Welcome students, staff and families. I have originally created this blog in April 2020 for families to conveniently access different types of resources during the unprecedented times of Covid 19. I will continue this blog with what I hope to be useful counseling and social-emotional literacy information. As challenging as this is for all of us, I am confident that we will get through this together. Take care.
A question and answers series by Angela Duckworth, a psychologist and popular science author, for parents during COVID 19. The clips are short and informative.
To all the parents are struggling with online learning lately, please understand that your and your child’s emotional health comes first. I think most parents, including myself, get so caught up in what we have to DO for our kids that we forget, even at a time like this, that what they really need is just for us to BE with them. It’s normal at a time like this to get caught up because we feel like we need to keep up. This of course causes us to feel overwhelmed, easily frustrated, angry and anxious. This is completely normal at a time where the world is swirling with uncertainty. Let’s give ourselves some self compassion and to remember that we are all in this together.
If you are feeling overwhelmed or just need an outlet, please check out the side links for online parent resources or mental health resources.
May is mental health awareness month and now, living in a global health crisis amidst physical distancing, looking after our mental health is more important than ever. We all have mental health…but what exactly is it? Simply put, mental health is brain and mind health. We look after our bodies by getting enough sleep, eating right and getting exercise. But how do we look after our brains?
Dr. Dan Siegle, a clinical professor of psychiatry at the UCLA School of Medicine and the founding co-director of the Mindful Awareness Research Center at UCLA, developed, along with David Rock:
These seven daily essential activities, as Dr. Siegle terms them, are quite self-explanatory, but I do find two activities a bit vague: ‘downtime’ and ‘time in’

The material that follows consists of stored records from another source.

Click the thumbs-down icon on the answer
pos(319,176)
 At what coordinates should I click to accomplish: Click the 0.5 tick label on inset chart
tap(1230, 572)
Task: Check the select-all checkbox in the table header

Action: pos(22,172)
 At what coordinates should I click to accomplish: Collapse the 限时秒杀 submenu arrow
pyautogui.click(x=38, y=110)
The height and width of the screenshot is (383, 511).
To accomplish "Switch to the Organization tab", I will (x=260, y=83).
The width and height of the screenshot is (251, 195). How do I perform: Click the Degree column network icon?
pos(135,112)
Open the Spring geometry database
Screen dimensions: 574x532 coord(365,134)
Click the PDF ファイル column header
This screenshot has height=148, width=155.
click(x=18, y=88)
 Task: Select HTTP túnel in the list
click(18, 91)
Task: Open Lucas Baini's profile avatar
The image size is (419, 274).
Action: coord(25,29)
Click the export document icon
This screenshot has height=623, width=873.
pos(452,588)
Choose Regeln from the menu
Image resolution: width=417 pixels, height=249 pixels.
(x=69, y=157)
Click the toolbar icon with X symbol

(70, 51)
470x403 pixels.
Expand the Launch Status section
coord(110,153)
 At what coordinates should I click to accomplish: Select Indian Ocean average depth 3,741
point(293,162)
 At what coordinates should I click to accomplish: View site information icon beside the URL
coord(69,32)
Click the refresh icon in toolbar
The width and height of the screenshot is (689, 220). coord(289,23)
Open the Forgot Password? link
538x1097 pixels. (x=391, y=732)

Both downtime and time in are activities that people tend not to know too much about, BUT are extremely helpful for our mental health – especially during COVID 19. Teaching our kids how to relax our brain and how to reflect on their day/feelings and thoughts are important parts of mental health. Attached are some easy ways to help include downtime and time in to our daily lives.
For more information on the mental health platter please go to https://www.drdansiegel.com/resources/healthy_mind_platter/#overview
Downtime
Tense and Relax: https://www.youtube.com/watch?v=cDKyRpW-Yuc
Mind Yeti – Follow one breathing exercise from the website www.mindyeti.com
GoZen breathing : https://youtu.be/Uxbdx-SeOOo
Listen to the podcast Imagine Neighborhood.org where they use music to help us calm https://www.imagineneighborhood.org/podcast-1/episode/2540ba9c/bonus-mr-music-man-lindsay-jones-calming-music
Time In
At the end of the night, ask your child what:
- Their favorite thing was that day
- Made them happy/sad/mad/worried/proud
- Challenged them that day
Practice gratitude (what they are thankful for/appreciative of) everyday for the month of May.
Listen to the story Grumpy Monkey. https://youtu.be/wylzbbSL668
During a time of crisis when so many things are unknown, one of the things that provide comfort for children is a routine and schedule. Creating a routine and schedule will provide structure and predictability for children which in turn will provide them a sense of safety and reassurance. Routines also promote positive mental and physical health. Some helpful points to creating a routine and schedule include:
- Have a good and consistent wake up time and bedtime. Try if possible to stick as close to the school schedule as this allows their physiological system to maintain a healthy balance between activity and rest time.
- Work together with your child in building the schedule and review expectations as you are both working on it.
- Start slow. Try not to over-commit. Set aside a quiet work space for your child to do work
- Allow for snack and natural breaks
- Include opportunities to be outside or to be physical
- Encourage hobbies or creative outlets in the schedule. This ‘new normal’ gives your child an opportunity to explore things they might not have had time to explore previously
- Have opportunities to connect with friends and family virtually
- As a family, incorporate some coping activities such as controlled breathing exercises or mindful activities
- Include some family time or one on one time together, even if it’s just for 20 minutes. Although everyone is under one roof for an extended period of time, doesn’t mean that children are getting the same interactive and attention time.
Remember that it’s completely normal to feel stressed out and frustrated and, that in the beginning it is normal to get a bit of (or a lot of) push back, a bit of tears and some shaking of heads It is just a sign to go back to the drawing table together to re-evaluate what’s not working and what will work. Some days schedules work fantastic and you feel brilliant, and other days your may be scratching your head wondering where the day went! All that is normal in the ‘new normal’. Be gentle with yourself and know we will get through this, one socially-distancing day at a time.